News Update :

Seniors Go Social

Tuesday, June 24, 2008

We’ve already established that seniors read and publish blogs. Now a new study by the AARP and Center for the Digital Future finds that seniors are increasingly social on the web. Here’s a summary of findings, primarily comparing respondents over 50 to those under 50.

They are more active in some ways:
•They are more likely to check the web for news—at least once a day, sometimes several times a day.
•Those who are members of online communities are more likely to log onto their community sites at least once a day.
•They are more likely to engage in social activism as a result of participation in online communities.
•They are more likely to play online games.
They are equally likely to engage in certain activities or have certain Internet-related attitudes:
•They are equally likely to research products online before purchasing offline.
•They are equally likely to feel the importance of using the Internet to maintain social relationships.
•They are equally likely to say that their online communities are important.
Younger users, especially those under 20, are still dependent on the Internet for content and communications tools:
•Younger users are more likely to say that the Internet is an important source of information, but the number of respondents who agree with this statement has grown since 2002.
•Younger users are more likely to use instant messaging and to download videos.

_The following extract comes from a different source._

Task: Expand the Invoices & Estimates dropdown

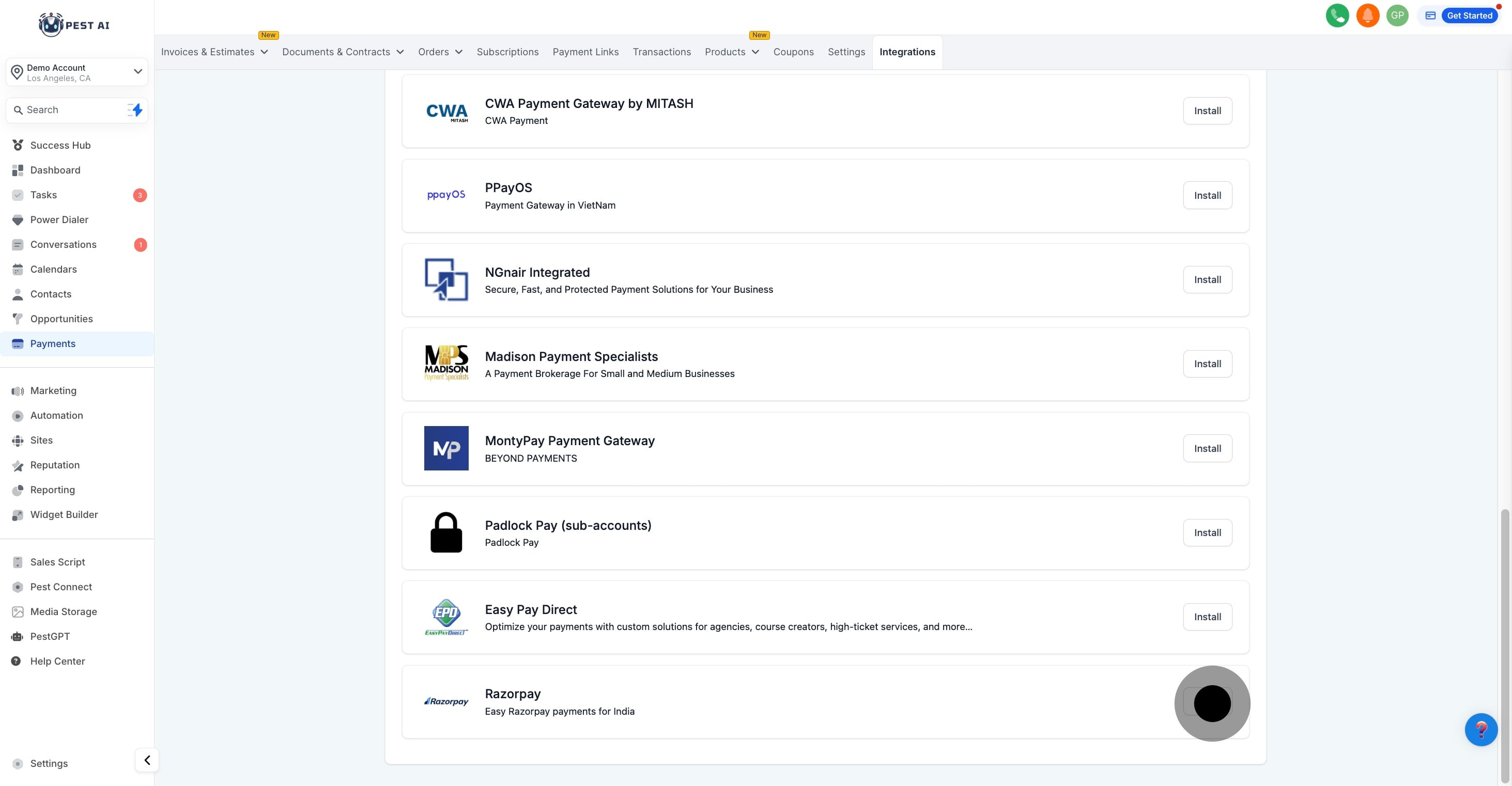Action: (214, 52)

This table from eMarketer (June 10, 2008) presents comparable data from another recent study. No one is surprised by the fact that younger users to more of virtually all the activities or that email is ubiquitous. Try reading across the rows from right to left. It’s also not a surprise that the frequency of use grows as you move down the age cohorts. Is is a surprise how much the activities increase and how active the 45 to 54 age group is?

AARP has long been a huge user of direct mail for membership acquisition. Their bi-monthly magazine has long enjoyed the highest circulation of any magazine. It helps to maintain that dominance with age-based publications;
Rate Base: 23.5 million
50s edition: 7.6 million
60s edition: 7.5 million
70s edition: 8.4 million

AARP has not let the Internet grass grow under its feet, however. In April they relaunched their website with a greater focus on interactivity and social connectivity. One aspect was the establishment of Bulletin Today page. To better understand the AARP perspective on seniors, note that they offer a RSS headline feed as well as email subscriptions to their weekly newsletter.

I registered for the Bulletin page to see what was going on. They immediately established my personal page and sent me to the profile page. They even offered me help in filling it out! Way cool! When they sent an email confirmation, it stressed that “you'll find exciting new ways to get involved, express yourself, and connect with others.” They keep reinforcing the connectivity message. Even cooler!

As far as I can tell, it’s a success. According to Kevin Donnellan, Executive Vice President and Chief Communications Officer, “Our Web site,, is experiencing steady growth among people 50+. Not only are they visiting our site for information, but they are also using our social networking, gaming, and news channels in ever-increasing numbers as this study confirms.”

Seniors are online. They are connecting with content and people there. Marketers who understand the needs of this cohort—growing not only in numbers but in technological sophistication—can indeed connect with them online.